▶ [SET EXERCISE] Locate each line in the listing below that contains the word "logo" and copy those lines out in full. The match is case-sensitive.

▶ [PROVIDED RECORDS]
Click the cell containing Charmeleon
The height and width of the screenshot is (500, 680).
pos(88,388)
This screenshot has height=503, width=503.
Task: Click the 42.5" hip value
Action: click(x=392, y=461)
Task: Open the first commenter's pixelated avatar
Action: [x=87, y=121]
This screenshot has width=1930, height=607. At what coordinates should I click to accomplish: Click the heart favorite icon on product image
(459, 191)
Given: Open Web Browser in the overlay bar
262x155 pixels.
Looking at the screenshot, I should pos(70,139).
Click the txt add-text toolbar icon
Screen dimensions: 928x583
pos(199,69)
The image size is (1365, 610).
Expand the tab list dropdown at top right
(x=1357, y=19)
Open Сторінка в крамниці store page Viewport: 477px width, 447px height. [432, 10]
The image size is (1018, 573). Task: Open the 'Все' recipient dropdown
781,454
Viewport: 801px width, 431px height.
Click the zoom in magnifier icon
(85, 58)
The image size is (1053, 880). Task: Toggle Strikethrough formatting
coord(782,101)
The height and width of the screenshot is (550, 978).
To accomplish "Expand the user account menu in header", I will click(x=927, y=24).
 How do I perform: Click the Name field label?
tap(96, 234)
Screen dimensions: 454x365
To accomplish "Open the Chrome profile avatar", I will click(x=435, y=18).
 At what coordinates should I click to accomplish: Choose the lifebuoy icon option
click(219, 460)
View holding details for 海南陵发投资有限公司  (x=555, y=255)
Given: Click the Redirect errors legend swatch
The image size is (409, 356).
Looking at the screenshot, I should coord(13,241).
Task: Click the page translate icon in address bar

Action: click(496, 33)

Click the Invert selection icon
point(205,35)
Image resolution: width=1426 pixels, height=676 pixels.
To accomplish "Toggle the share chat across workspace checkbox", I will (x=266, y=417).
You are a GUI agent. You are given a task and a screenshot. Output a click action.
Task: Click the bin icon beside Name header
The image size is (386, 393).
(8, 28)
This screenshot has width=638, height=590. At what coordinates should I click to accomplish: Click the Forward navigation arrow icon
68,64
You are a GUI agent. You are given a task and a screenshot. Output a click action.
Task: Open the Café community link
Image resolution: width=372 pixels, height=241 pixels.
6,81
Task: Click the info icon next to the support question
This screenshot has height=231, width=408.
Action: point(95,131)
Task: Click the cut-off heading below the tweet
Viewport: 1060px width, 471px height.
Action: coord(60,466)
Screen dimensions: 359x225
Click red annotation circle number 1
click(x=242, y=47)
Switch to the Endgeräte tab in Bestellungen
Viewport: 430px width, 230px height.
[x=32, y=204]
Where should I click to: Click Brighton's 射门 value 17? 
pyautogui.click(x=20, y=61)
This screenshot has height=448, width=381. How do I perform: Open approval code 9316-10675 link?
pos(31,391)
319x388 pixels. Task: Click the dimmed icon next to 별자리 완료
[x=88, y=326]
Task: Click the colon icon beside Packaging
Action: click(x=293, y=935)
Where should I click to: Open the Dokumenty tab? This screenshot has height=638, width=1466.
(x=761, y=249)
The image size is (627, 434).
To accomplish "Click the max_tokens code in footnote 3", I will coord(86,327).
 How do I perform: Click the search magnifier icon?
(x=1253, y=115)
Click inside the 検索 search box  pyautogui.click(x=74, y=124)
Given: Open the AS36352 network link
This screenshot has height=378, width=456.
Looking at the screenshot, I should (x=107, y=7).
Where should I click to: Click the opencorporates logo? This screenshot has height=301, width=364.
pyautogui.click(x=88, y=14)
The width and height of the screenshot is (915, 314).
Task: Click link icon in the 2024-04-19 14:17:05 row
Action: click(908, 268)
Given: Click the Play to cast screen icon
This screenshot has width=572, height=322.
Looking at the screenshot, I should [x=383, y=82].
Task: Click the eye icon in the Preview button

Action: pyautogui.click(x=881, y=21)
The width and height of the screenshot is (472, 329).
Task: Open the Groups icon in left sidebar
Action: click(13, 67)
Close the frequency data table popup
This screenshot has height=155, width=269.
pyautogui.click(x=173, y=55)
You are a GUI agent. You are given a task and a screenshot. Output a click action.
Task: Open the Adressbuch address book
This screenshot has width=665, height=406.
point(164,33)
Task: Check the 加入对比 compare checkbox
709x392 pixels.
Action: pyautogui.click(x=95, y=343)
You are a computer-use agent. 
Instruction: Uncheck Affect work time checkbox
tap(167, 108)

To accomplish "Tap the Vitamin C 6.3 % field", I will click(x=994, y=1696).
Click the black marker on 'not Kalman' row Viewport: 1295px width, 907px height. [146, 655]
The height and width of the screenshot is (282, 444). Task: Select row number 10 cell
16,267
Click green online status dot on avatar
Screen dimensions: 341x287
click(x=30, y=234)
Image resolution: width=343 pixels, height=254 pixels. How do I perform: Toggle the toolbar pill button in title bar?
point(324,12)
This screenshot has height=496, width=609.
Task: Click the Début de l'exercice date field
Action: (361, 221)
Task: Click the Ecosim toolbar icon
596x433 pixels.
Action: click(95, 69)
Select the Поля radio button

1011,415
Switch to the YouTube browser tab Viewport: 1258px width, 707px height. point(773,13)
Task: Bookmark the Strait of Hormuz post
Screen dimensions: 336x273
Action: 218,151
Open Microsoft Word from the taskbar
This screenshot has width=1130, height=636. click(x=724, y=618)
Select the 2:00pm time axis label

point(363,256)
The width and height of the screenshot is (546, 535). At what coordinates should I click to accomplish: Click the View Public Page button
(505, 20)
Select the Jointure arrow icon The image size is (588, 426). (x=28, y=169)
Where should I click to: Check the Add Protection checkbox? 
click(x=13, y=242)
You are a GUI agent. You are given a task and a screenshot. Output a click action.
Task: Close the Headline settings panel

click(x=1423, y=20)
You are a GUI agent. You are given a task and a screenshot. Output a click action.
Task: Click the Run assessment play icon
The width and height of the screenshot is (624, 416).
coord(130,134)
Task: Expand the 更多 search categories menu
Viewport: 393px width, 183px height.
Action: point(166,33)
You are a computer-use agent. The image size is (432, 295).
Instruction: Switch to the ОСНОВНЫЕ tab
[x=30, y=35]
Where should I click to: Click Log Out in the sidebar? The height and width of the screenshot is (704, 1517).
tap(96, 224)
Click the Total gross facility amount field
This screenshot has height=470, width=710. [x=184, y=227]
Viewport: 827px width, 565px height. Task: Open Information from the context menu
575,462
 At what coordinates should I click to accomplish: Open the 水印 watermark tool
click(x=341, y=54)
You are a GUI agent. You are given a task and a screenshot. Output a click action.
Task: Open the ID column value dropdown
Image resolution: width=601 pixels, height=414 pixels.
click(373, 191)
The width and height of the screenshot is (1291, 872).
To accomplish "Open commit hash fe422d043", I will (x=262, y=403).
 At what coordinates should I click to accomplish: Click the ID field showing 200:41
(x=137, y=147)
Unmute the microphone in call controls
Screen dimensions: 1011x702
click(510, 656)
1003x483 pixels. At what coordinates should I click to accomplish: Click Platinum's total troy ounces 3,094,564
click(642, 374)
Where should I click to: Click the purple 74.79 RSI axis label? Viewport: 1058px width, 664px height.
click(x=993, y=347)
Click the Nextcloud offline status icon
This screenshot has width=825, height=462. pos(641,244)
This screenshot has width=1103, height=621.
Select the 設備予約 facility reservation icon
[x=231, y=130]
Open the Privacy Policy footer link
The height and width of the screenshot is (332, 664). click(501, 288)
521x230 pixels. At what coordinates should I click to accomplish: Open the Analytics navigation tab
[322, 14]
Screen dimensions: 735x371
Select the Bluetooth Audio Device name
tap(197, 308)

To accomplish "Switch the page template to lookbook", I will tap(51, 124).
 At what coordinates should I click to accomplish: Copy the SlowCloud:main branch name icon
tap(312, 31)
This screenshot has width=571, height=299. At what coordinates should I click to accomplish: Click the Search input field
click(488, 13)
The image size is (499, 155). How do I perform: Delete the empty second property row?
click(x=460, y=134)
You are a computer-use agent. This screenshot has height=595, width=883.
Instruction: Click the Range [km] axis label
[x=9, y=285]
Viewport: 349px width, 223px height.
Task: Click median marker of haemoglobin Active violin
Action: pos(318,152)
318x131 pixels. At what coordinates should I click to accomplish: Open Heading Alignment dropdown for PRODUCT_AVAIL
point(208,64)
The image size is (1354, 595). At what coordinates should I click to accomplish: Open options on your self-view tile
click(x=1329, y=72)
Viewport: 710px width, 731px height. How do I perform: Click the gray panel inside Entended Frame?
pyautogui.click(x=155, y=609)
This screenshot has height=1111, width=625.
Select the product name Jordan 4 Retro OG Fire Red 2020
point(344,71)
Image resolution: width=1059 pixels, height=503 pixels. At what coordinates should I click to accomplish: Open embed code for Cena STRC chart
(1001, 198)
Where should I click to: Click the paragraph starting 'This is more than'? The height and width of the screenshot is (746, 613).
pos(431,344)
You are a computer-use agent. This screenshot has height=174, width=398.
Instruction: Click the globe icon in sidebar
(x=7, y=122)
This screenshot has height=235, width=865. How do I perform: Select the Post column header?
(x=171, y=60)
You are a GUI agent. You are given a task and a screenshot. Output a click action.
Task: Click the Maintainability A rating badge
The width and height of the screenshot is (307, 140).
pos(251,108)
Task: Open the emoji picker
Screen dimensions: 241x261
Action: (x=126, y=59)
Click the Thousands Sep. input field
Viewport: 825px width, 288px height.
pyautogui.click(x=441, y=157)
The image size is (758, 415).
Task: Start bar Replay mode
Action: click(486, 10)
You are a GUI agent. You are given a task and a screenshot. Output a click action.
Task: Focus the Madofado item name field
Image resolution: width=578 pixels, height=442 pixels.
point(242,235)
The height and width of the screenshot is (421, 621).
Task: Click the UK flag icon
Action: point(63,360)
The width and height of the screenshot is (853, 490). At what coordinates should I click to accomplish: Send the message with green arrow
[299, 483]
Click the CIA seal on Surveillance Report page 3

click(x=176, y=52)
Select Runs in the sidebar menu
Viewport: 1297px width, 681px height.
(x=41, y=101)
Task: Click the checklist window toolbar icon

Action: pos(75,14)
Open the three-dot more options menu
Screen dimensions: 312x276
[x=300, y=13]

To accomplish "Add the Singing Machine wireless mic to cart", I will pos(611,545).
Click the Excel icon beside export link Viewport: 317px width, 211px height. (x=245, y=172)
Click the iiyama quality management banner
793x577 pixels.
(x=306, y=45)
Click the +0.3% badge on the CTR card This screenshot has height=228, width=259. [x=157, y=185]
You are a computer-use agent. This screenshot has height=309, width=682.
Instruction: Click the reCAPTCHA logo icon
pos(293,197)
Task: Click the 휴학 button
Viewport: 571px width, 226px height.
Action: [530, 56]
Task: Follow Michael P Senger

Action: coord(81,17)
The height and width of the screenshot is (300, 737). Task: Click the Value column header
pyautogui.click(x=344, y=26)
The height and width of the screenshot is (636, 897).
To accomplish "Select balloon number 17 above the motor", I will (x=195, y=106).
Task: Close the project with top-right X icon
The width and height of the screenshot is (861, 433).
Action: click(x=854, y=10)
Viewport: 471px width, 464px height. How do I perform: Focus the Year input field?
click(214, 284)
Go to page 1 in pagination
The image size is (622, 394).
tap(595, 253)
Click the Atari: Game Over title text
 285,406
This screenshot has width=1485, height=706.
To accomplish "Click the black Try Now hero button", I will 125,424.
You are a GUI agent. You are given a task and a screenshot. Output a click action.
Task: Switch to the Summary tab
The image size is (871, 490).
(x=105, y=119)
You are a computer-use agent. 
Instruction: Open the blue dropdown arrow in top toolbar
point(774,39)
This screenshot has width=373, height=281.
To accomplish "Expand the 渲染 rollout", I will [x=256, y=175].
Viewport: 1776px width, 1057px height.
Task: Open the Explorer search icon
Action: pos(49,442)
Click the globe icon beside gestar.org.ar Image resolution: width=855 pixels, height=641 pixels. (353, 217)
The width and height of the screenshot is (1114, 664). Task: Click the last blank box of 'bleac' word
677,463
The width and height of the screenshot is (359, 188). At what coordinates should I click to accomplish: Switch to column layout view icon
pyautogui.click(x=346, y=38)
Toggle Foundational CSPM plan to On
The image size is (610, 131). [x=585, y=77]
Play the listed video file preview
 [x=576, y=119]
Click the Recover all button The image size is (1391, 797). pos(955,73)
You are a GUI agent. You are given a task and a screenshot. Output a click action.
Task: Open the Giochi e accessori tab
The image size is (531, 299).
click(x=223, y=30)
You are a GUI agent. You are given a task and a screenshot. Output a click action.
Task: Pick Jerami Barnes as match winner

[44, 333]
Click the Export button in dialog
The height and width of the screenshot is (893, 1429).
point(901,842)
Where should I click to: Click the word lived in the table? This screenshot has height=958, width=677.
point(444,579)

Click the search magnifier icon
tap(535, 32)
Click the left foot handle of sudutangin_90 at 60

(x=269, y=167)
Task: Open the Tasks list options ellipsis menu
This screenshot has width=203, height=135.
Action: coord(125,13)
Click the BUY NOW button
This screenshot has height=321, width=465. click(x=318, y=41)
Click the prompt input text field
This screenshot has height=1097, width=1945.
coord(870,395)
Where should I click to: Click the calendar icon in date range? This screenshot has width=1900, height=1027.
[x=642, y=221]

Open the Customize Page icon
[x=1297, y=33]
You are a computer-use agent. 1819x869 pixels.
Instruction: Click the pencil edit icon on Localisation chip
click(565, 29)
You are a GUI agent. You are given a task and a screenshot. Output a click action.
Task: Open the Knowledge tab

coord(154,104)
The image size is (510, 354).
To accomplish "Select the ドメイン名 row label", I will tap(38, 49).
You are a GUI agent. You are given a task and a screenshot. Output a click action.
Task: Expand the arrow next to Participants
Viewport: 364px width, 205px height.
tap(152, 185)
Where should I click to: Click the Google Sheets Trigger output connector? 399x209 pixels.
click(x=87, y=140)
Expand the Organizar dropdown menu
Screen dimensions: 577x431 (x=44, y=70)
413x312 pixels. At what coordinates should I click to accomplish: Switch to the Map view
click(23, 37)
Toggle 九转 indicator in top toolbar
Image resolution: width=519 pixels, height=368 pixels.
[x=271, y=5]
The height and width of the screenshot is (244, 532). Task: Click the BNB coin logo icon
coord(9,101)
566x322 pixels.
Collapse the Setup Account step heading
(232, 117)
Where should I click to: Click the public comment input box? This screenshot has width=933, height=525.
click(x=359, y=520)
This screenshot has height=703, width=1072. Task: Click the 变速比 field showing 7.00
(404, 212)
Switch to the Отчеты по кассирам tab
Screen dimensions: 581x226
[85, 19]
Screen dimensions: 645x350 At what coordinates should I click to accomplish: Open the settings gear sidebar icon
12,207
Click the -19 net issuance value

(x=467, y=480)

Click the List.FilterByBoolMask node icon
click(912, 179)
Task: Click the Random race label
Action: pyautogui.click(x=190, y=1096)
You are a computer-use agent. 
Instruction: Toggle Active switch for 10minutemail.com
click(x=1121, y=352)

▶ [WRITTEN SOLUTION]
Where should I click to: Click the opencorporates logo? This screenshot has height=301, width=364.
Instruction: Click the reCAPTCHA logo icon
The height and width of the screenshot is (244, 532). Task: Click the BNB coin logo icon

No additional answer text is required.